Nomad v0.9.0 (18dd59056ee1d7b2df51256fe900a98460d3d6b9)
tl;dr: processes launched by raw_exec tasks are orphaned if the Nomad agent restarts and a job stop/update stops allocations on the host that were live before the agent restart.
We use Nomad to run a simple guest VM supervisor process via raw_exec. After deploying Nomad 0.9 to a limited set of datacenters, a monitor started firing intermittently which indicated an instance of our supervisor found running without a Nomad executor parent process.
After some digging, we found this was happening to allocations started prior to a restart of the local Nomad agent. A while back, we tweaked our configuration management tooling as a workaround for #4413 so Nomad agents running in client mode would simply restart (regardless of whether TLS key material had been updated). Because of this behaviour, we often have allocations running that are older than the current Nomad agent process.
Allocations impacted by this issue have an event log much like this:
Recent Events:
Time Type Description
2019-04-18T18:51:17Z Killed Task successfully killed
2019-04-18T18:51:17Z Terminated Exit Code: 0, Exit Message: "executor: error waiting on process: rpc error: code = Unavailable desc = all SubConns are in TransientFailure, latest connection error: connection error: desc = \"transport: error while dialing: dial unix /tmp/plugin415396184: connect: connection refused\""

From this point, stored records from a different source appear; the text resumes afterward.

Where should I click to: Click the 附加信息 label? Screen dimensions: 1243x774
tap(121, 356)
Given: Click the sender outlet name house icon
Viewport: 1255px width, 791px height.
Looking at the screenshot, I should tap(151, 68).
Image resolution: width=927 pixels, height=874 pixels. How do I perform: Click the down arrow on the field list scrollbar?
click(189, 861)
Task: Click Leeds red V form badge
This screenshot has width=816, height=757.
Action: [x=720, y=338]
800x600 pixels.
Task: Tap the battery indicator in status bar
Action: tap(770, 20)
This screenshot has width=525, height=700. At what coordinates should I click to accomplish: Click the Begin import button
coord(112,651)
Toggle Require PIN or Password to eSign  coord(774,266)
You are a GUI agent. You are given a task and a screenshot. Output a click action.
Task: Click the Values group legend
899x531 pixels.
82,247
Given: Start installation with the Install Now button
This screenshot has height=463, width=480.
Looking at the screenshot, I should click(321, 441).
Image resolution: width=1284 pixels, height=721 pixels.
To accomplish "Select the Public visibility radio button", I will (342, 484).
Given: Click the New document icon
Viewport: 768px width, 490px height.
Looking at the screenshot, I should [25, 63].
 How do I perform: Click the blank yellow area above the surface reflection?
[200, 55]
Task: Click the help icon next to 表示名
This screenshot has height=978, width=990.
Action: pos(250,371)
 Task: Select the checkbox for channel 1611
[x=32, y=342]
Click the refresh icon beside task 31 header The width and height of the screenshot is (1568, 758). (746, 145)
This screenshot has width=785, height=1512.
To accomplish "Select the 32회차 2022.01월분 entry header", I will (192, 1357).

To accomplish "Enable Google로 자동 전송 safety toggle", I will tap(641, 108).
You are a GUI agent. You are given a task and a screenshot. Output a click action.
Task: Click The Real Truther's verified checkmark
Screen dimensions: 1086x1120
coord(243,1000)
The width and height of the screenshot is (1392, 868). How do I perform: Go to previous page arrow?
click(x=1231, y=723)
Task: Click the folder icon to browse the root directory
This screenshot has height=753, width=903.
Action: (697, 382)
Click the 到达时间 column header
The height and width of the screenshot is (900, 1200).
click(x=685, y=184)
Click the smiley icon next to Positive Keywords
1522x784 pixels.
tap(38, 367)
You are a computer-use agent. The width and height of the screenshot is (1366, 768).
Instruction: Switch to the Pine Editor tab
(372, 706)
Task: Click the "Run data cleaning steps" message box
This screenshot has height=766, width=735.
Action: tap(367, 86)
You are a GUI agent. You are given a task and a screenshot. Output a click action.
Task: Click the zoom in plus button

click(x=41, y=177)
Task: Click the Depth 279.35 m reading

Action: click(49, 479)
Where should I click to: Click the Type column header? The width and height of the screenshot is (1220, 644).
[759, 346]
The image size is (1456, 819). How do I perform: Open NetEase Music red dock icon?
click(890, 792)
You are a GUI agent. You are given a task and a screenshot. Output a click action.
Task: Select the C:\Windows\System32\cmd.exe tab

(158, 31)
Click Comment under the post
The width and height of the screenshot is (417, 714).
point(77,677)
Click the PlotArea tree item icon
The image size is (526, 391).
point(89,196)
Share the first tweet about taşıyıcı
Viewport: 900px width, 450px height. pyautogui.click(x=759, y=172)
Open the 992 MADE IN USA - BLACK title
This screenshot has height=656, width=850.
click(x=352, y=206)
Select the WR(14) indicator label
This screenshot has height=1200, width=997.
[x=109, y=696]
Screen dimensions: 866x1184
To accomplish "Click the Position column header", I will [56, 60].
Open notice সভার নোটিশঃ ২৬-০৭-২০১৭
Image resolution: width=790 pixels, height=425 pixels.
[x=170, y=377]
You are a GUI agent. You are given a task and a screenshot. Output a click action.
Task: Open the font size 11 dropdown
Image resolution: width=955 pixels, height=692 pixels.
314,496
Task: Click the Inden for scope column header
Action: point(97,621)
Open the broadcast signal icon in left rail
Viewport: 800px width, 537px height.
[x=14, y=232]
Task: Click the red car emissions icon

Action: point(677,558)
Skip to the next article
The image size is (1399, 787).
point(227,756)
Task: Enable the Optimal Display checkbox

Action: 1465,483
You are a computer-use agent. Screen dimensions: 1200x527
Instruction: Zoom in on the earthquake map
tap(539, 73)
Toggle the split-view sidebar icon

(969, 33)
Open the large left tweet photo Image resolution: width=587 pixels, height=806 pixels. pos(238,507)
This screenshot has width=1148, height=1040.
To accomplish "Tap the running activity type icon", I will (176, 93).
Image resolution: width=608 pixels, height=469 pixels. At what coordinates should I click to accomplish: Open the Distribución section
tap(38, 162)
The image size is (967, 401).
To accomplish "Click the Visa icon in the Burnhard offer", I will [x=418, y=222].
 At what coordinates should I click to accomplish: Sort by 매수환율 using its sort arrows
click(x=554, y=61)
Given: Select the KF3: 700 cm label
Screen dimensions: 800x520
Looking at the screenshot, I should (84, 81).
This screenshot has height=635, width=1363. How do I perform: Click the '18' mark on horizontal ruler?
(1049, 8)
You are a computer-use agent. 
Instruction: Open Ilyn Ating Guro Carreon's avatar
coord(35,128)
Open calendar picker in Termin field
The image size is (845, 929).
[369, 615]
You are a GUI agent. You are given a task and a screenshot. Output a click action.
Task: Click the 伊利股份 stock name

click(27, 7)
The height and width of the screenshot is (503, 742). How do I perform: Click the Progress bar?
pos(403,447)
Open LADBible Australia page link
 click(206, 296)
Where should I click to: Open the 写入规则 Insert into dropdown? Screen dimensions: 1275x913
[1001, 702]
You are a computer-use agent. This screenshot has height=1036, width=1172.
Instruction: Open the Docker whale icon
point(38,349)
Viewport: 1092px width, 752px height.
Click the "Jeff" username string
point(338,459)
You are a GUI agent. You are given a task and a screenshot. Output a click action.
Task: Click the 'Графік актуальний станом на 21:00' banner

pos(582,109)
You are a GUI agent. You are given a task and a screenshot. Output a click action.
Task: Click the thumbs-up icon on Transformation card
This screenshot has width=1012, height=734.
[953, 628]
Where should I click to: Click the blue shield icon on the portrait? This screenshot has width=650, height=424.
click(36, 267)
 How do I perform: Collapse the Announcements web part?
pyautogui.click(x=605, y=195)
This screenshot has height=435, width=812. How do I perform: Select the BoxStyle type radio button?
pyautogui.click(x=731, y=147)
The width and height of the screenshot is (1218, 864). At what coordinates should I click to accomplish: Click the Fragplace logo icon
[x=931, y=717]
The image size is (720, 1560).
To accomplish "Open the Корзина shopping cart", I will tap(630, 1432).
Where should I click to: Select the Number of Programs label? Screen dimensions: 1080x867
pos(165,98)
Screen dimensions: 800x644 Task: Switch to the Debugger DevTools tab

2019-04-18T18:51:12Z Killing Sent interrupt
2019-04-17T18:42:49Z Started Task started by client
2019-04-17T18:42:48Z Task Setup Building Task Directory
2019-04-17T18:42:48Z Received Task received by client
Despite Nomad reporting Task successfully killed, the process launched by the raw_exec driver is still running at this point.
When Nomad reports Sent interrupt, the allocation's process does receive the appropriate signal; our tooling kicks off graceful shutdown/eventual forced termination of our guest VMs, so the orphaned process doesn't stick around for long. (This is why our orphaned process monitor was flapping.)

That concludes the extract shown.